1. Sciences du Langage
A. La constitution scientifique d’un domaine
Comment se positionnent les sciences du langage au milieu des sciences humaines et sociales ? Sociologie monopolise les débats médiatisés, puisque sur chaque thématique abordée, un sociologue est présent et peut aller plus loin dans l’analyse proposé par les médias. Mais sciences humaines beaucoup plus large. On oublie souvent la linguistique, construite en parallèle de la sociologie, puisqu’elle a émergé avec la sociologie de Weber. Elle a ensuite attendu les années 20 pour vraiment se développer : les propos de Ferdinand de Saussure sont mal vus (notes de cours éditées par ses élèves), hypothèses posées mais vérifications posent questions… puis une hypothèse est vérifiée dans plusieurs langues slaves, déclic, grand courant théorique jusqu’en dans les 70 : le structuralisme. FDS propose de remonter aux structures communes à toutes les langues.
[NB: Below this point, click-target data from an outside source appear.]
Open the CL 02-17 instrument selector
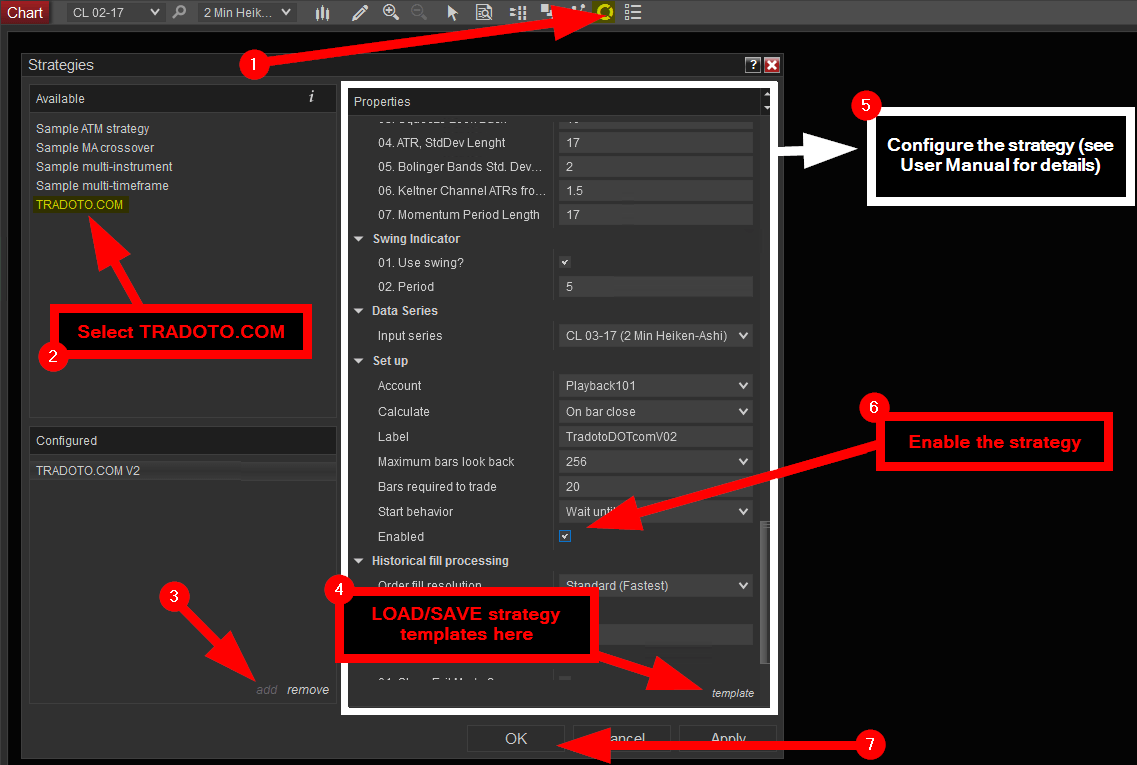This screenshot has width=1137, height=765. (x=115, y=13)
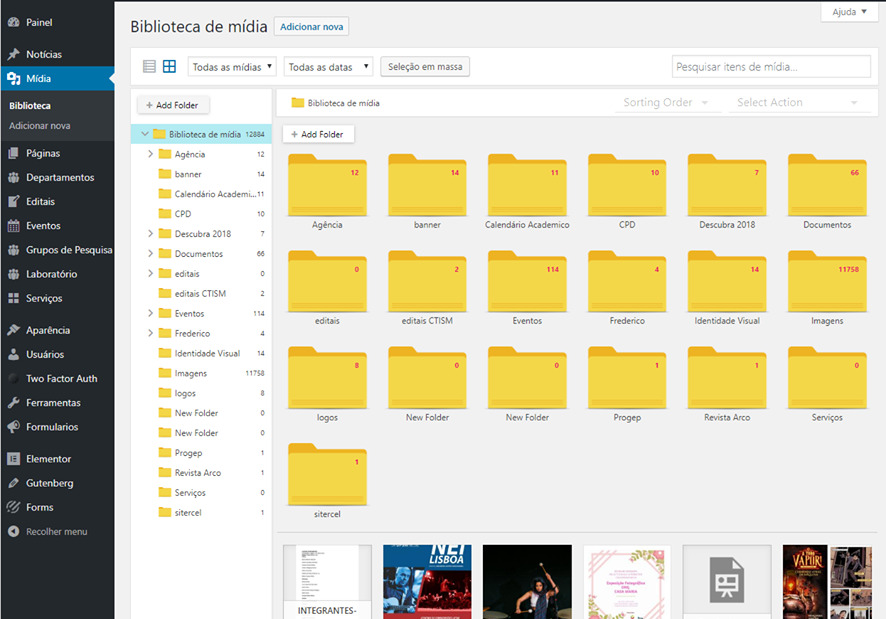This screenshot has height=619, width=886.
Task: Switch to list view icon
Action: pyautogui.click(x=149, y=67)
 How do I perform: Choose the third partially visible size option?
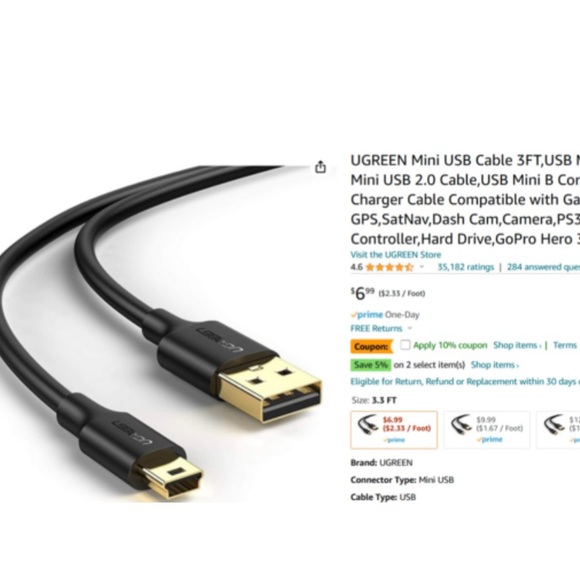click(559, 429)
L’ethnologue - anthropologue Levi Strauss prend modèle sur les sciences du langage pour construire une ethnologie pas seulement de civilisation : retrouver les traits communs transversaux aux sociétés.

La double articulation du langage d’André Martinet : les langues se rapportent à un nombre de sons fermés, qui combinés, donnent des syllabes, si bien qu’on peut construire autant de mots qu’on veut techniquement avec 30 sons par exemple. En linguistique on est partis dans l’autre sens : mots donnent syllabes, soit première articulation, puis syllabes donnent sons, deuxième articulation. Séquences identiques ? Grands rôles ? Par exemple nombre fini assez restreint de fonctions communes à tous les contes dans le monde entier : remonter aux structurations des contes. Vladimir Propp a travaillé sur les contes populaires russes : dans tous il y a un héros, à qui on confie une mission, aides et opposants dans cette mission… toujours ces éléments de structure qui se retrouvent. Greimas en France.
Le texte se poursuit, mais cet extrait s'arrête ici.